My wife and I, we lost a baby a couple of years ago, so midway through
the pregnancy – you know, going through that grieving process, I found actually
writing about it was a great way to deal with it so, yeah, it’s a very special
song.
I
noticed how much emotion was in that song and thought that you’re quite an
emotional singer, and it made me realise that actually not a lot of men are
emotional singers in quite the way I heard in your voice. It doesn’t sound like it’s only in that
song that you can access emotion.
So have you always been an emotional singer?
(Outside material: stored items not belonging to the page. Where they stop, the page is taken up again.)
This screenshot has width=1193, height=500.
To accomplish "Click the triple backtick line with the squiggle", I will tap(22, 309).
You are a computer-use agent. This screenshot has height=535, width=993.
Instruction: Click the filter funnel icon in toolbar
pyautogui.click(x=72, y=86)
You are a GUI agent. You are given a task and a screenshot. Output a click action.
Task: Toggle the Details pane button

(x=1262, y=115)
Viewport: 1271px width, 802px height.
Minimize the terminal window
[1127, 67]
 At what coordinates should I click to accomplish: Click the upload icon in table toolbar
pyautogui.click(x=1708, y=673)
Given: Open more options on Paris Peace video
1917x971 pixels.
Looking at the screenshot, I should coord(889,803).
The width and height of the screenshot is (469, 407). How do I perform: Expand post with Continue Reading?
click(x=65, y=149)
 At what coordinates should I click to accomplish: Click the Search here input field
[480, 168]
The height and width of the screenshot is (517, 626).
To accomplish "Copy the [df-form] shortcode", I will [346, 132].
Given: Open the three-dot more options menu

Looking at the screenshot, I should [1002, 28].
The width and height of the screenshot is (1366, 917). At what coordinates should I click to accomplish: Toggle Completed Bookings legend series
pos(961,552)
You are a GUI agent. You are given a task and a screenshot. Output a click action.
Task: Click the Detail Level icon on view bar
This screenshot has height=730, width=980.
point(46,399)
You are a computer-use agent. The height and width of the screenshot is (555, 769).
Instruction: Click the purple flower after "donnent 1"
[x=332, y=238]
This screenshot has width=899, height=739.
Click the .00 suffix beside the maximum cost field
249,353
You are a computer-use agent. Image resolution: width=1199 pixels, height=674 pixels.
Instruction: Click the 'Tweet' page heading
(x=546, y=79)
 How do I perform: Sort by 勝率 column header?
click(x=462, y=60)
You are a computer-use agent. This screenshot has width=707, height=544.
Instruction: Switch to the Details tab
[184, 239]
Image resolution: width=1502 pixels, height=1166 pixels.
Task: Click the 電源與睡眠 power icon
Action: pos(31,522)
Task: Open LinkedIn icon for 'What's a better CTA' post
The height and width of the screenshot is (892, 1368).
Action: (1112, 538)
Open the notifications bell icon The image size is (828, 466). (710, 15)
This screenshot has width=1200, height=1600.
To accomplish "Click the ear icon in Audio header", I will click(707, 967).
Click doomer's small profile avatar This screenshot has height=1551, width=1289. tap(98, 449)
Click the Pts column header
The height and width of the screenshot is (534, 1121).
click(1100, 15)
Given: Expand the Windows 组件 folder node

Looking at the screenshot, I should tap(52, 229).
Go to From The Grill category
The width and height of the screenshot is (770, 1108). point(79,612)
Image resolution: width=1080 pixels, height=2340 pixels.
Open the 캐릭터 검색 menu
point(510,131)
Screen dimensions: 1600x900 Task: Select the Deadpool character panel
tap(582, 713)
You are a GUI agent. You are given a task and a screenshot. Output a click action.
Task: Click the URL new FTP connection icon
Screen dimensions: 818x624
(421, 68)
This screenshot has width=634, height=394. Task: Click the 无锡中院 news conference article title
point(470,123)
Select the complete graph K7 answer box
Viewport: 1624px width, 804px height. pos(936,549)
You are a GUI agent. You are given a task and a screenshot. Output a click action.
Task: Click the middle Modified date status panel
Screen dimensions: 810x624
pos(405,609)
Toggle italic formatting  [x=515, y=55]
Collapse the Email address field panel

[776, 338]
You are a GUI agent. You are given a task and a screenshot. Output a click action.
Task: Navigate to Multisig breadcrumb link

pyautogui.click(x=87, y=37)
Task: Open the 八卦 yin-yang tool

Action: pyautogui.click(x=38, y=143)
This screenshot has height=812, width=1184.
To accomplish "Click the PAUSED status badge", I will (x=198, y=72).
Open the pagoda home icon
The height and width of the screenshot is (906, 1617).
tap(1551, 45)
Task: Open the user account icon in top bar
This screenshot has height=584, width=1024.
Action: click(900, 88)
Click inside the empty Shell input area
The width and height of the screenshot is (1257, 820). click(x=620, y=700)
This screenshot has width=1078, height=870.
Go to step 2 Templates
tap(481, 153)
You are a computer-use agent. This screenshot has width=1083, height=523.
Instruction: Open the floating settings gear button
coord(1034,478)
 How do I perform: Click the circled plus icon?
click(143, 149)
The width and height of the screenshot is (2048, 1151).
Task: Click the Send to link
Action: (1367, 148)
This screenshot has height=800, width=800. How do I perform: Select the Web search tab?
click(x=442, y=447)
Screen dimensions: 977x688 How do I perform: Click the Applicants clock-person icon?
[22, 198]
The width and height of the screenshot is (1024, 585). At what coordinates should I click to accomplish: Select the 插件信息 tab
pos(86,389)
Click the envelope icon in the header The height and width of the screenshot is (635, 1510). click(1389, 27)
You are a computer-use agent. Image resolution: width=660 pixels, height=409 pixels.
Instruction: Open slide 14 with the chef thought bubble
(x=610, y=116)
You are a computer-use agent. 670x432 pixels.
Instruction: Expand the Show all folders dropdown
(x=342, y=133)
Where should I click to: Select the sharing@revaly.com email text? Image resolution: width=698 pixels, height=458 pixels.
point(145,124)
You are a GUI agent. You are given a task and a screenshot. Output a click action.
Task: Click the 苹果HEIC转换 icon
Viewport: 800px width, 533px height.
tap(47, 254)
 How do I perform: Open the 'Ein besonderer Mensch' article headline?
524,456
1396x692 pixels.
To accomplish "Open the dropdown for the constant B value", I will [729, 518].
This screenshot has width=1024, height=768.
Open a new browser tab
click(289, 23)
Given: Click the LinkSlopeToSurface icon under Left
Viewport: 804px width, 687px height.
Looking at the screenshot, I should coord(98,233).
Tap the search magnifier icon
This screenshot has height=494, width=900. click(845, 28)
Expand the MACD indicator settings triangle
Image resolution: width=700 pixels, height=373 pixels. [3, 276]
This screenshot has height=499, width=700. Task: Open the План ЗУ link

I think so … People that know
me well know I probably wear my heart on my sleeve and what you see is what you
get, and I’ll try and be as upfront and honest and real as you possibly can,
and sometimes through writing songs it’s a good way of expressing different
experiences you have in life, whether they’re good, bad or in the middle. I
guess there are probably a few songs that I’ve written that do touch on
different emotive moments and experiences that you’ve had and it’s a hard … Actually
that particular song, ‘Waiting on the Day’, was by far the hardest song I’ve
had to record vocals for. I
remember we were in the studio and I had to stop a couple of times and say, ‘Guys,
I just need a couple of minutes here to get my head together’. Because to
deliver the song the way you want you’ve got to get in the right head space so
you can actually connect with the song because when people listen to music they
can tell whether you’re just giving a half-arsed performance and it’s easy just
to deliver a song without any connection but you have to connect with a song
for people to actually – when they hear it to actually feel what you’re trying
to sing about so, yeah, that was a really tough song to sing.
Well,
I can understand why Rick got a bit teary – I did as well when I listened to it.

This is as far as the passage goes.